Question

Inside a uniform sphere of mass $M$ and radius $R$, a cavity of Radius $\frac{R}{3}$ is made as shown in figure. Gravitational potential at the centre of sphere is:

• A. $\frac{-14GM}{9R}$
• B. $\frac{-3GM}{2R}$
• C. $\frac{-3GM}{R}$
• D. $\frac{-13GM}{9R}$

Answer 1

Answer: (D)

$\frac{-13GM}{9R}$

Answer 2

Solution:

1. Step 1. Treat the problem by superposition. A sphere of mass $M$ and radius $R$ has gravitational potential at its center

   $$\phi_{\text{full}}=-\frac{3GM}{2R}.$$

2. Step 2. The cavity is removed. Removing a region is equivalent to adding a “negative mass” distribution.
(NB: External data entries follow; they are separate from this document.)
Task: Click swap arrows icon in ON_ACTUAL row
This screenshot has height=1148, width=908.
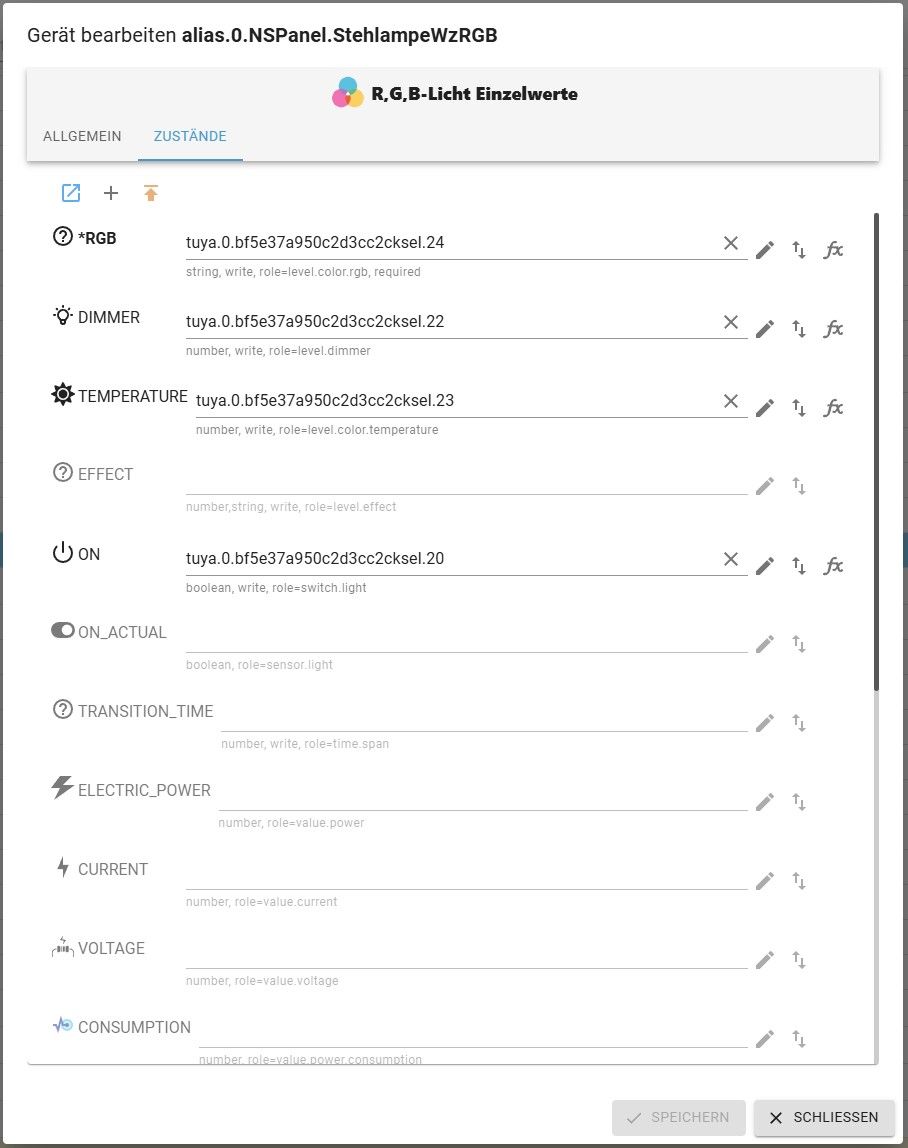Action: tap(799, 644)
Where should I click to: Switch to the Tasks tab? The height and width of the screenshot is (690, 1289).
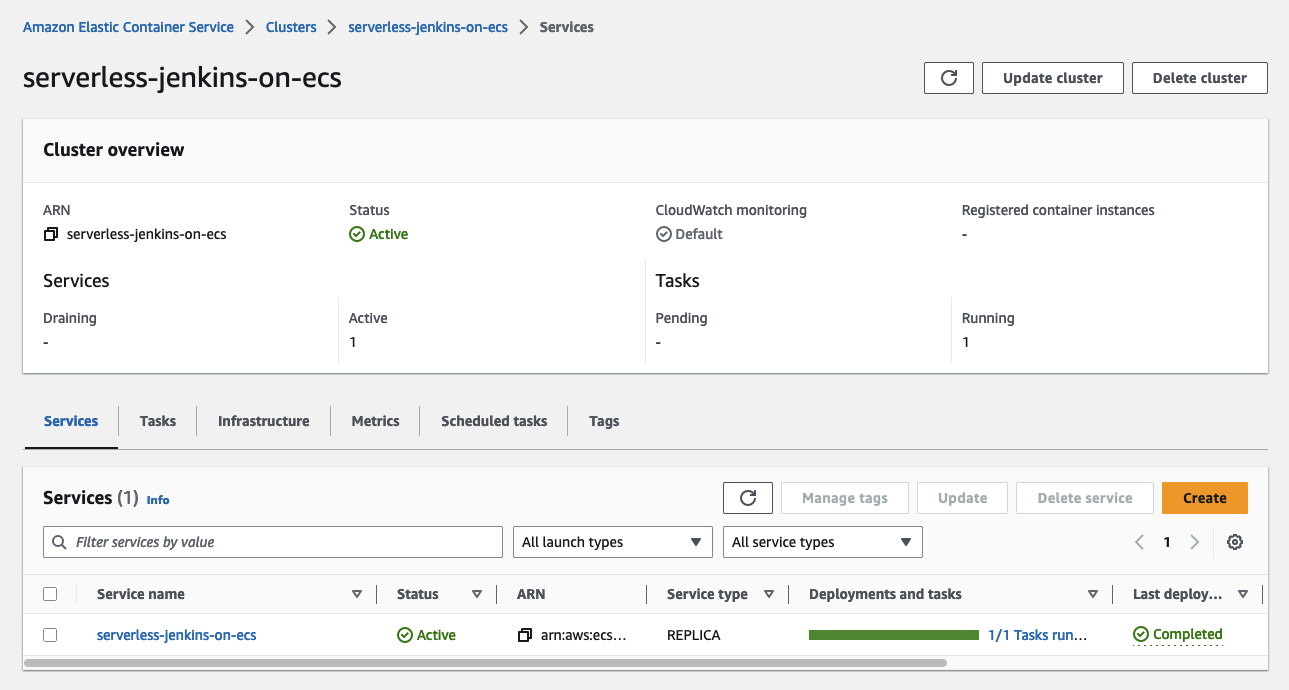coord(157,420)
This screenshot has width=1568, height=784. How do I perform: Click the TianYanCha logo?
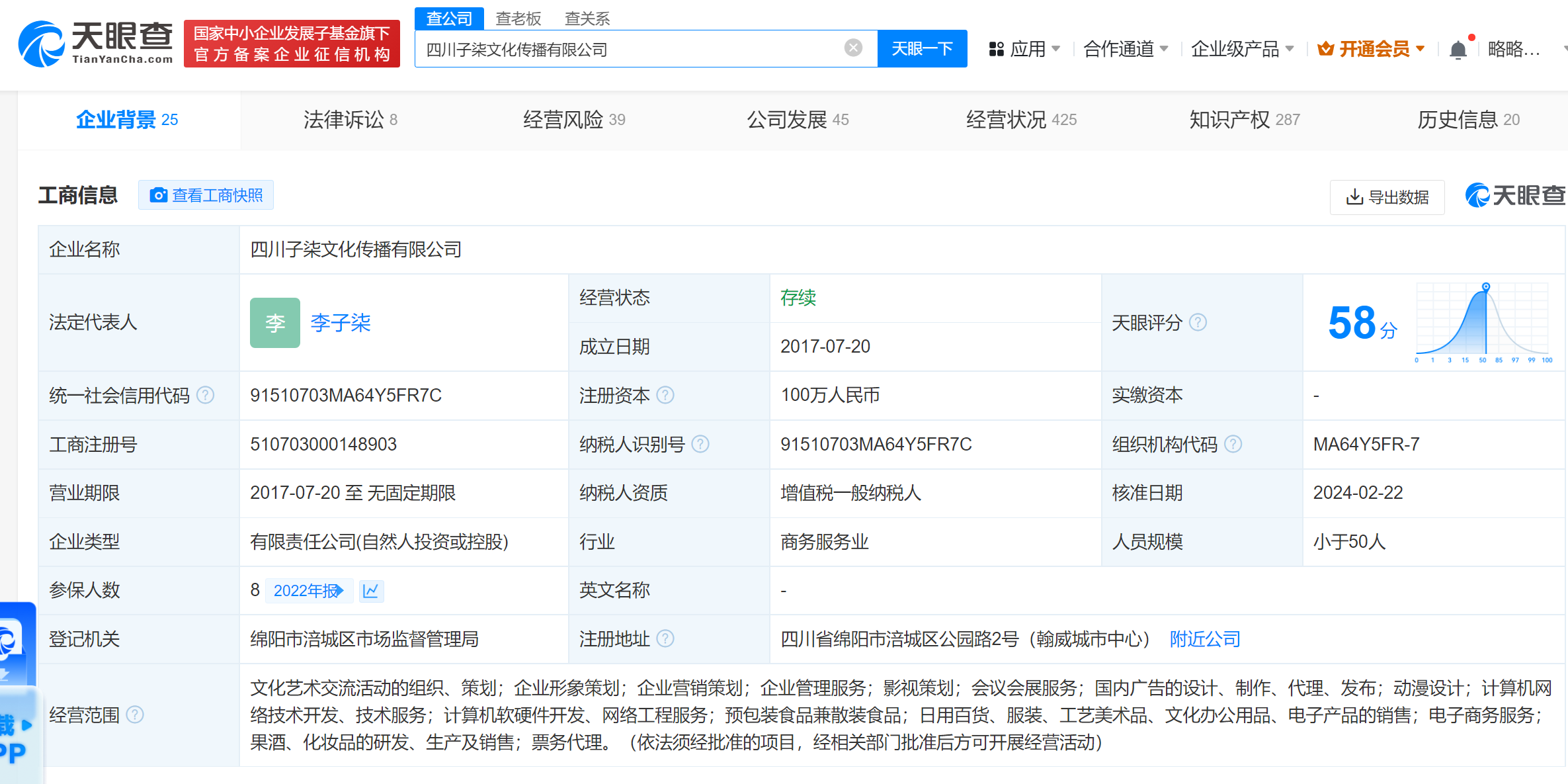pyautogui.click(x=96, y=43)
Its density is the same as the full sphere:

   $$\rho=\frac{3M}{4\pi R^3}.$$

   The mass removed (if the cavity were filled) is

   $$m_{\rm cav}=\rho\,\left(\frac{4}{3}\pi\left(\frac{R}{3}\right)^3\right)=\frac{3M}{4\pi R^3}\cdot\frac{4\pi R^3}{81}=\frac{M}{27}.$$

   Thus we have a negative mass $-m_{\rm cav}=-\frac{M}{27}$.

3. Step 3. It is given (from the figure) that the cavity is such that its surface touches the outer sphere. Hence the distance from the center of the full sphere (point O) to the center of the cavity (point B) is

   $$OB=R-\frac{R}{3}=\frac{2R}{3}.$$

   Since $O$ lies outside the cavity, the potential due to the negative mass is the same as that of a point mass:

   $$\phi_{\rm cav}=-\frac{G(-m_{\rm cav})}{OB}=-\frac{G\left(-\frac{M}{27}\right)}{\frac{2R}{3}}=\frac{GM}{27}\cdot\frac{3}{2R}=\frac{GM}{18R}.$$

4. Step 4. The net potential at $O$ is the sum:

   $$\phi(O)=\phi_{\text{full}}+\phi_{\rm cav}=-\frac{3GM}{2R}+\frac{GM}{18R}$$

   Writing with a common denominator:

   $$-\frac{3GM}{2R}=-\frac{27GM}{18R}\quad \Longrightarrow\quad \phi(O)=-\frac{27GM}{18R}+\frac{GM}{18R}=-\frac{26GM}{18R}=-\frac{13GM}{9R}.$$

Thus, the gravitational potential at the center of the sphere is

$$\frac{-13GM}{9R}.$$

Core Explanation:

• Full sphere potential at center: $-\frac{3GM}{2R}$
• Cavity mass removed: $M/27$ with its center at $OB=2R/3$
• Potential due to cavity at center: $+\frac{GM}{18R}$
• Total potential: $-\frac{3GM}{2R}+\frac{GM}{18R}=-\frac{13GM}{9R}$